Exercise goal:
Output the data below exactly, down to the last character.

Data in this exercise Block Start

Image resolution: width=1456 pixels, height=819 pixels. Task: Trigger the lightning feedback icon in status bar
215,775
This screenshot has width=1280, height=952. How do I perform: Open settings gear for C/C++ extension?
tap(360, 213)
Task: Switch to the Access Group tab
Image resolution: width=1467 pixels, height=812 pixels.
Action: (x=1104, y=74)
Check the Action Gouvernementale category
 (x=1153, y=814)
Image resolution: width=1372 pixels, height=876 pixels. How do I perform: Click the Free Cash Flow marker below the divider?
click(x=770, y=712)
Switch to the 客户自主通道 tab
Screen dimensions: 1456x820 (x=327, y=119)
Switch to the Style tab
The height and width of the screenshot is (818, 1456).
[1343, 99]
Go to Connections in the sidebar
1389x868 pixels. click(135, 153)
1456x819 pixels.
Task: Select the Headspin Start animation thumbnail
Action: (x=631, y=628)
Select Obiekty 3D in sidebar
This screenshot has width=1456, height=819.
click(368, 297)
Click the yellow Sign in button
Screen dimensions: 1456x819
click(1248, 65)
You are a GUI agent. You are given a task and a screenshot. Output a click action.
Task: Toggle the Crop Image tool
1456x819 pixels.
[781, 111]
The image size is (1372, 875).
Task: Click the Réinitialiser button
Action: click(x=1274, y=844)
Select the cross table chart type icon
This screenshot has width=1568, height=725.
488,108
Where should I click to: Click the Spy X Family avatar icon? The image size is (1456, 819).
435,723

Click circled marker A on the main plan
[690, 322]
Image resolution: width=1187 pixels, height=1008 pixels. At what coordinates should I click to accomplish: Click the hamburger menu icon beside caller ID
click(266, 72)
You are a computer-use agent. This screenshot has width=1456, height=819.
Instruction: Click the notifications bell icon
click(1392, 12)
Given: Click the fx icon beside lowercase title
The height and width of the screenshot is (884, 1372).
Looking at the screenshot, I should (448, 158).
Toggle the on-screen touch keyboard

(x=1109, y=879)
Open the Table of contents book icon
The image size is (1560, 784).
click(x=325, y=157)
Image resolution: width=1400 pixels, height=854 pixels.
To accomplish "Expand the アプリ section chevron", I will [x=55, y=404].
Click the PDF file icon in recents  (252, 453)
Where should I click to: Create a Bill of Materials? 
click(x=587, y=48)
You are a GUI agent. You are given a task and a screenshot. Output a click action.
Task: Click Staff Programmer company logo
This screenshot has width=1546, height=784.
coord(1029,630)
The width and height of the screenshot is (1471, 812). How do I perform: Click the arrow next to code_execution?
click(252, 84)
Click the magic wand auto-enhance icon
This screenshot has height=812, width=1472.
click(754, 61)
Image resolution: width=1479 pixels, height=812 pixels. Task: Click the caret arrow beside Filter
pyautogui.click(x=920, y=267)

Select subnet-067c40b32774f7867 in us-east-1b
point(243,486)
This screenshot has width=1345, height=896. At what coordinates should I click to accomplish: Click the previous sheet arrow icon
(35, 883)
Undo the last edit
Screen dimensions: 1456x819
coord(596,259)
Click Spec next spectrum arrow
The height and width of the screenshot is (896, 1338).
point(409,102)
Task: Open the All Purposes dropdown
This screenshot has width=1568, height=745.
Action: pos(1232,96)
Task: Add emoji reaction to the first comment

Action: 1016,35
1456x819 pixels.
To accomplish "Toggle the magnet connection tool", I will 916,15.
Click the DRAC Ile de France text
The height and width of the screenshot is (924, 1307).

Data in this exercise Block End

Worked solution:
Image resolution: width=1456 pixels, height=819 pixels. Task: Trigger the lightning feedback icon in status bar
215,775
This screenshot has width=1280, height=952. How do I perform: Open settings gear for C/C++ extension?
tap(360, 213)
Task: Switch to the Access Group tab
Image resolution: width=1467 pixels, height=812 pixels.
Action: (x=1104, y=74)
Check the Action Gouvernementale category
 (x=1153, y=814)
Image resolution: width=1372 pixels, height=876 pixels. How do I perform: Click the Free Cash Flow marker below the divider?
click(x=770, y=712)
Switch to the 客户自主通道 tab
Screen dimensions: 1456x820 (x=327, y=119)
Switch to the Style tab
The height and width of the screenshot is (818, 1456).
[1343, 99]
Go to Connections in the sidebar
1389x868 pixels. click(135, 153)
1456x819 pixels.
Task: Select the Headspin Start animation thumbnail
Action: (x=631, y=628)
Select Obiekty 3D in sidebar
This screenshot has width=1456, height=819.
click(368, 297)
Click the yellow Sign in button
Screen dimensions: 1456x819
click(1248, 65)
You are a GUI agent. You are given a task and a screenshot. Output a click action.
Task: Toggle the Crop Image tool
1456x819 pixels.
[781, 111]
The image size is (1372, 875).
Task: Click the Réinitialiser button
Action: click(x=1274, y=844)
Select the cross table chart type icon
This screenshot has width=1568, height=725.
488,108
Where should I click to: Click the Spy X Family avatar icon? The image size is (1456, 819).
435,723

Click circled marker A on the main plan
[690, 322]
Image resolution: width=1187 pixels, height=1008 pixels. At what coordinates should I click to accomplish: Click the hamburger menu icon beside caller ID
click(266, 72)
You are a computer-use agent. This screenshot has width=1456, height=819.
Instruction: Click the notifications bell icon
click(1392, 12)
Given: Click the fx icon beside lowercase title
The height and width of the screenshot is (884, 1372).
Looking at the screenshot, I should (448, 158).
Toggle the on-screen touch keyboard

(x=1109, y=879)
Open the Table of contents book icon
The image size is (1560, 784).
click(x=325, y=157)
Image resolution: width=1400 pixels, height=854 pixels.
To accomplish "Expand the アプリ section chevron", I will [x=55, y=404].
Click the PDF file icon in recents  (252, 453)
Where should I click to: Create a Bill of Materials? 
click(x=587, y=48)
You are a GUI agent. You are given a task and a screenshot. Output a click action.
Task: Click Staff Programmer company logo
This screenshot has width=1546, height=784.
coord(1029,630)
The width and height of the screenshot is (1471, 812). How do I perform: Click the arrow next to code_execution?
click(252, 84)
Click the magic wand auto-enhance icon
This screenshot has height=812, width=1472.
click(754, 61)
Image resolution: width=1479 pixels, height=812 pixels. Task: Click the caret arrow beside Filter
pyautogui.click(x=920, y=267)

Select subnet-067c40b32774f7867 in us-east-1b
point(243,486)
This screenshot has width=1345, height=896. At what coordinates should I click to accomplish: Click the previous sheet arrow icon
(35, 883)
Undo the last edit
Screen dimensions: 1456x819
coord(596,259)
Click Spec next spectrum arrow
The height and width of the screenshot is (896, 1338).
point(409,102)
Task: Open the All Purposes dropdown
This screenshot has width=1568, height=745.
Action: pos(1232,96)
Task: Add emoji reaction to the first comment

Action: 1016,35
1456x819 pixels.
To accomplish "Toggle the magnet connection tool", I will 916,15.
Click the DRAC Ile de France text
The height and width of the screenshot is (924, 1307).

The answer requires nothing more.